The problem: Excluding pictures, retype the line with "818x601 pixels. At" and each line that follows it to the end of the data below, word for word.

++++ Records ++++

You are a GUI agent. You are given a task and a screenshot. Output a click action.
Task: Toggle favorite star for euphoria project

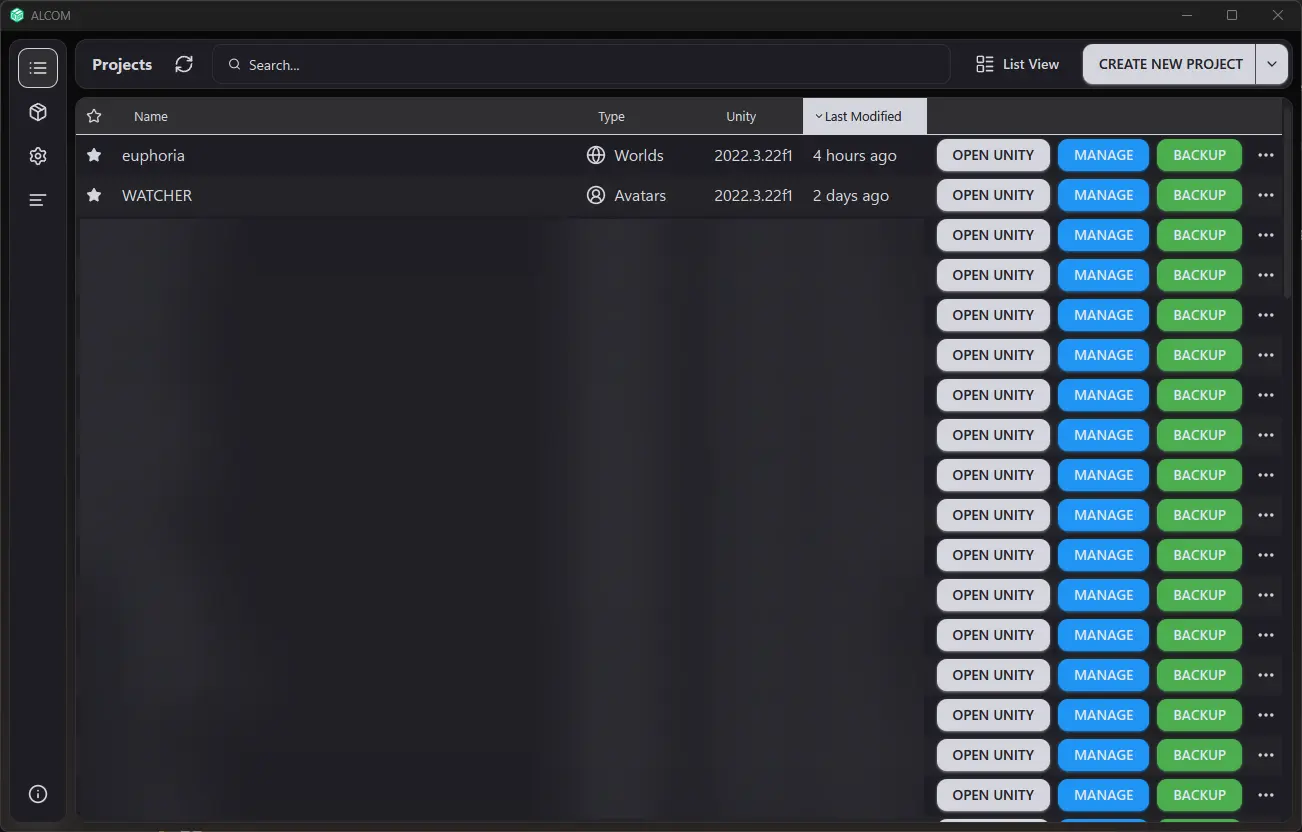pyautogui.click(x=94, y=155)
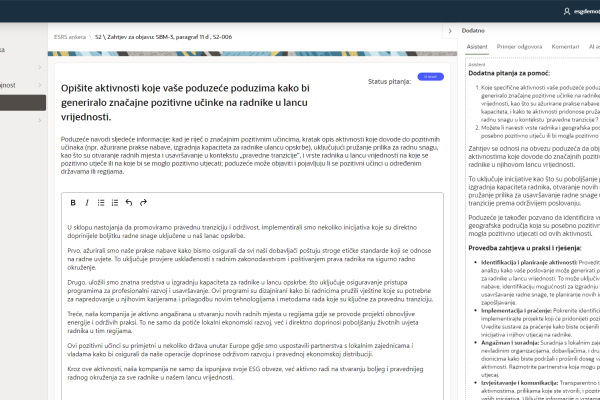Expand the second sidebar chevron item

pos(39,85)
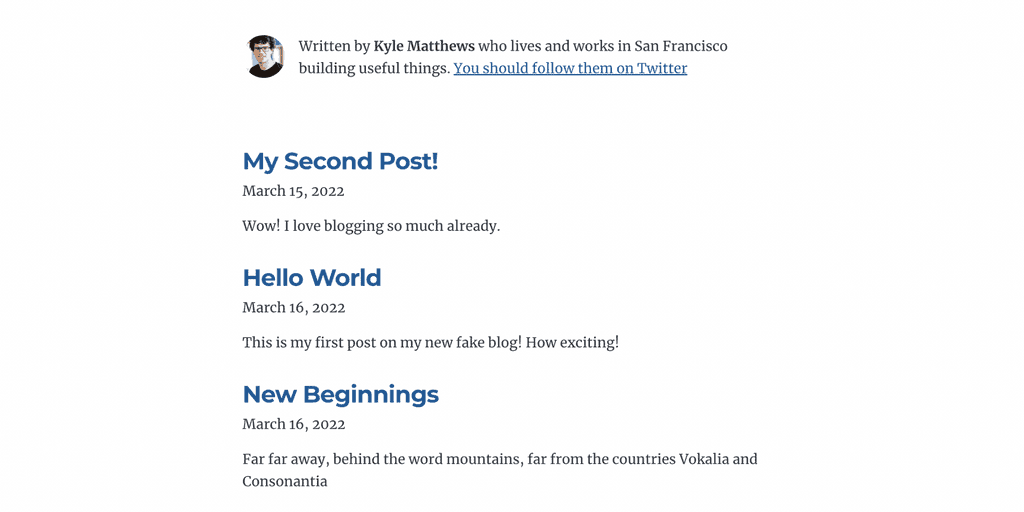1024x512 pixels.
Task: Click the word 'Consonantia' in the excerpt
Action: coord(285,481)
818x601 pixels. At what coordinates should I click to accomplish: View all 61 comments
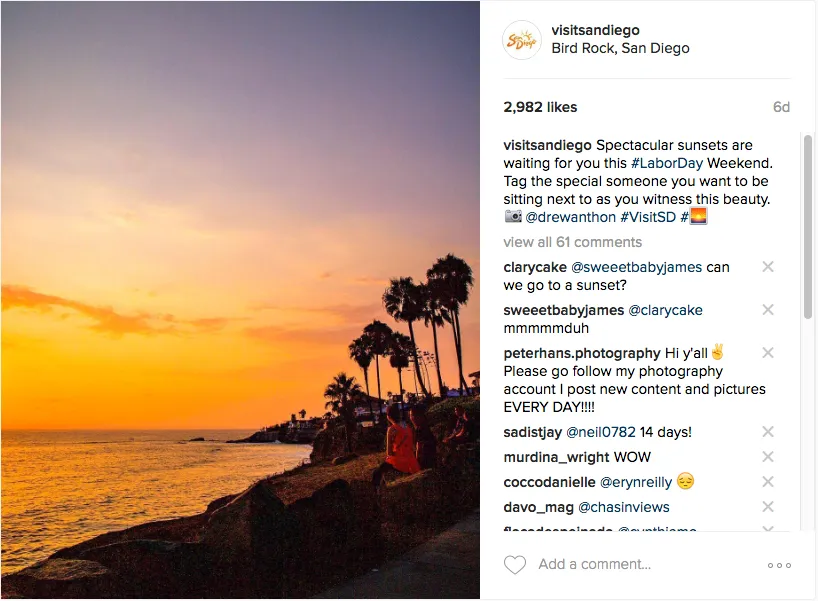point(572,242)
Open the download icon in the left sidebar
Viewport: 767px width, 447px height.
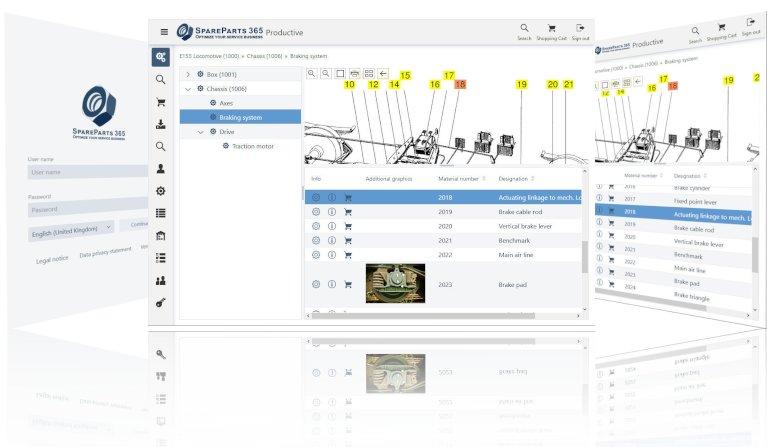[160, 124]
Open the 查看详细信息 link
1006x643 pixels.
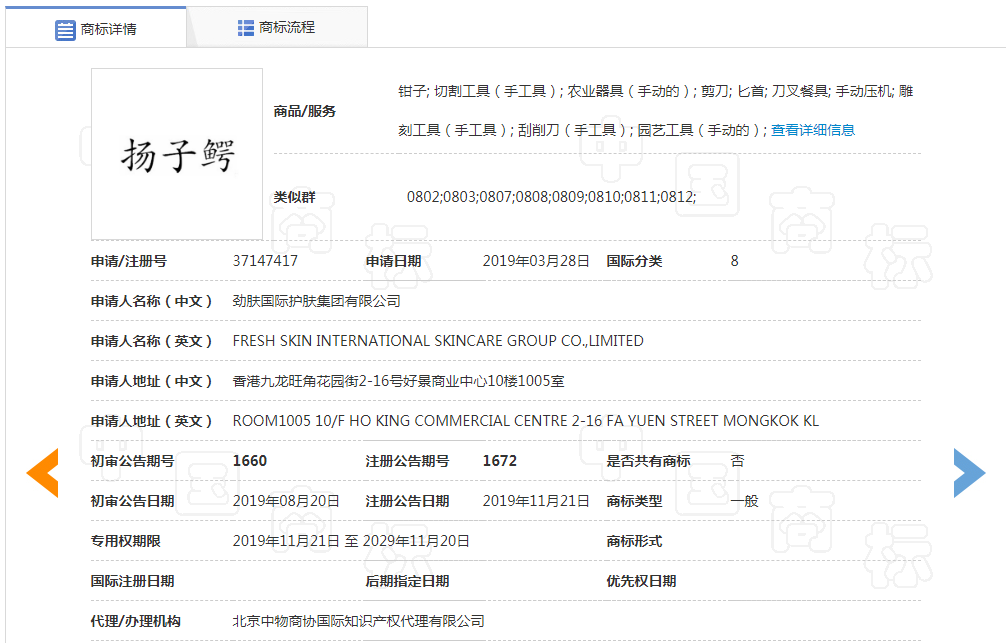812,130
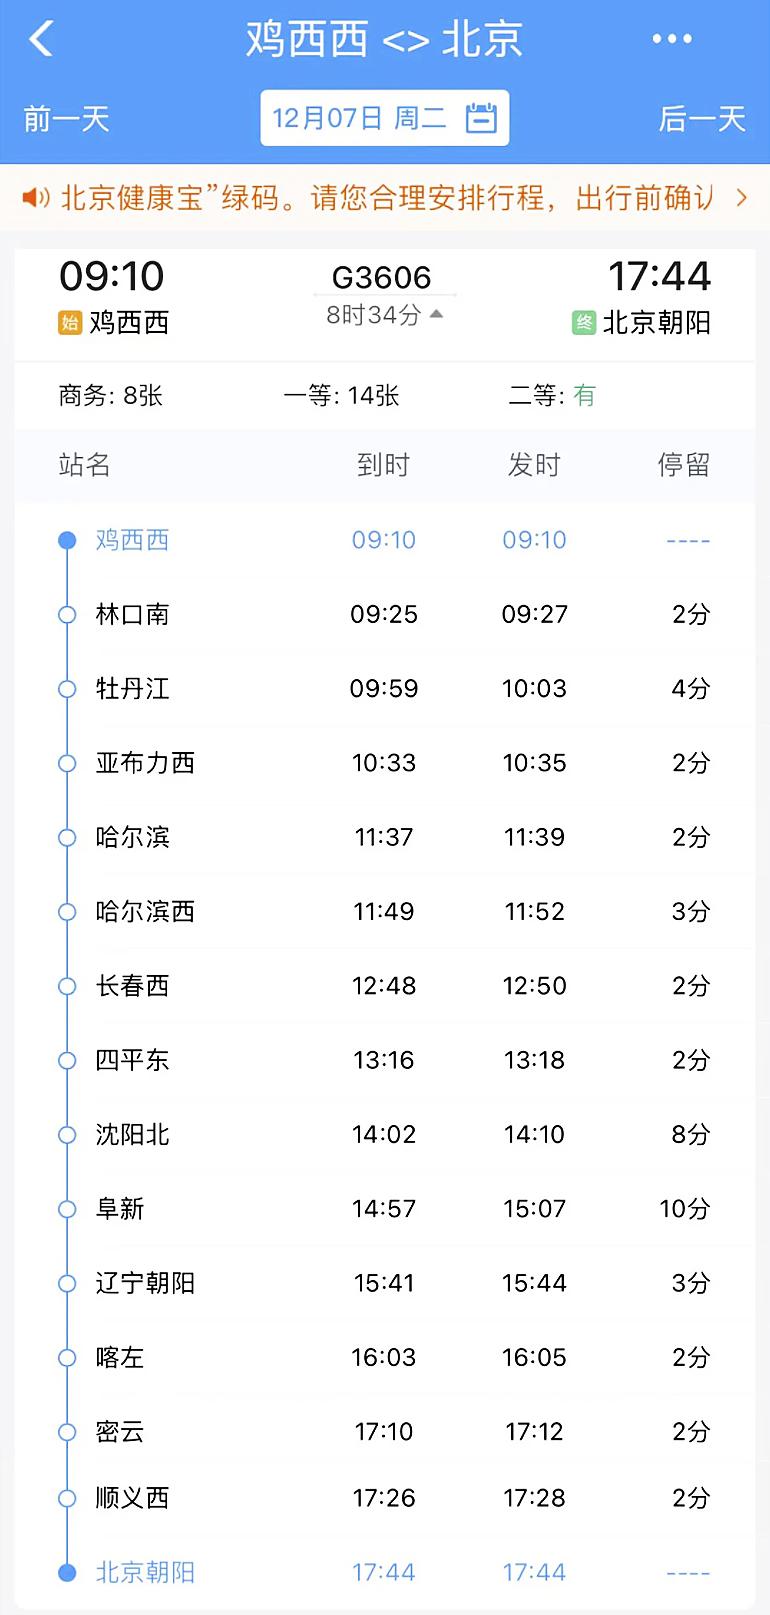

++++

Exercise result:
818x601 pixels. At what coordinates should I click to accomplish: View all 61 comments
point(572,242)
Open the download icon in the left sidebar
Viewport: 767px width, 447px height.
[160, 124]
Open the 查看详细信息 link
1006x643 pixels.
812,130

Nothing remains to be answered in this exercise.